DIF Analysis with Unknown Groups and Anchor Items

Ensuring fairness in instruments like survey questionnaires or educational tests is crucial. One way to address this is by a Differential Item Functioning (DIF) analysis, which examines if different subgroups respond differently to a particular item, controlling for their overall latent construct level. DIF analysis is typically conducted to assess measurement invariance at the item level. Traditional DIF analysis methods require knowing the comparison groups (reference and focal groups) and anchor items (a subset of DIF-free items). Such prior knowledge may not always be available, and psychometric methods have been proposed for DIF analysis when one piece of information is unknown. More specifically, when the comparison groups are unknown while anchor items are known, latent DIF analysis methods have been proposed that estimate the unknown groups by latent classes. When anchor items are unknown while comparison groups are known, methods have also been proposed, typically under a sparsity assumption -- the number of DIF items is not too large. However, DIF analysis when both pieces of information are unknown has not received much attention. This paper proposes a general statistical framework under this setting. In the proposed framework, we model the unknown groups by latent classes and introduce item-specific DIF parameters to capture the DIF effects. Assuming the number of DIF items is relatively small, an $L_1$-regularised estimator is proposed to simultaneously identify the latent classes and the DIF items. A computationally efficient Expectation-Maximisation (EM) algorithm is developed to solve the non-smooth optimisation problem for the regularised estimator. The performance of the proposed method is evaluated by simulation studies and an application to item response data from a real-world educational test.

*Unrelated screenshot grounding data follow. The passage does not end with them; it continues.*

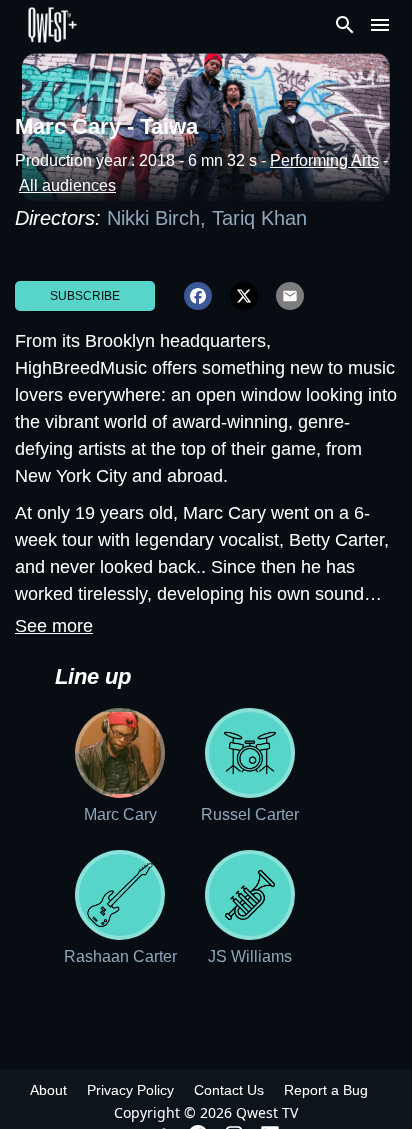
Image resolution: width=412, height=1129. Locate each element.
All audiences (67, 185)
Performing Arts (324, 160)
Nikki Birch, (159, 218)
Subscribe (85, 296)
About (48, 1090)
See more (54, 626)
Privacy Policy (130, 1090)
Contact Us (229, 1090)
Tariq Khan (259, 218)
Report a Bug (326, 1090)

翻译：确保调查问卷或教育测试等工具公平性至关重要。解决这一问题的方法之一是进行差异项目功能（DIF）分析，该方法通过控制被试的整体潜在特质水平，检验不同子群体对特定项目的反应是否存在差异。DIF分析通常用于评估项目层面的测量不变性。传统DIF分析方法需预先知道比较组（参照组与焦点组）及锚题（无DIF项目的子集）。然而此类先验信息可能无法完全获取，针对部分信息缺失的情况，心理测量学界已提出相应DIF分析方法。具体而言，当比较组未知而锚题已知时，已有潜在DIF分析方法通过潜在类别估计未知群组；当锚题未知而比较组已知时，基于稀疏性假设（DIF项目数量不过大）的方法也被提出。然而，当比较组与锚题两类信息均缺失时，相关研究尚未得到充分关注。本文针对该场景提出一个通用统计框架：在该框架中，我们采用潜在类别对未知群组建模，并引入项目特异性DIF参数以捕捉DIF效应。基于DIF项目数量较少的假设，提出L1正则化估计量以同步识别潜在类别与DIF项目。为求解正则化估计对应的非光滑优化问题，开发了计算高效的期望最大化（EM）算法。通过模拟研究与真实教育测试项目反应数据应用，评估了所提方法的性能。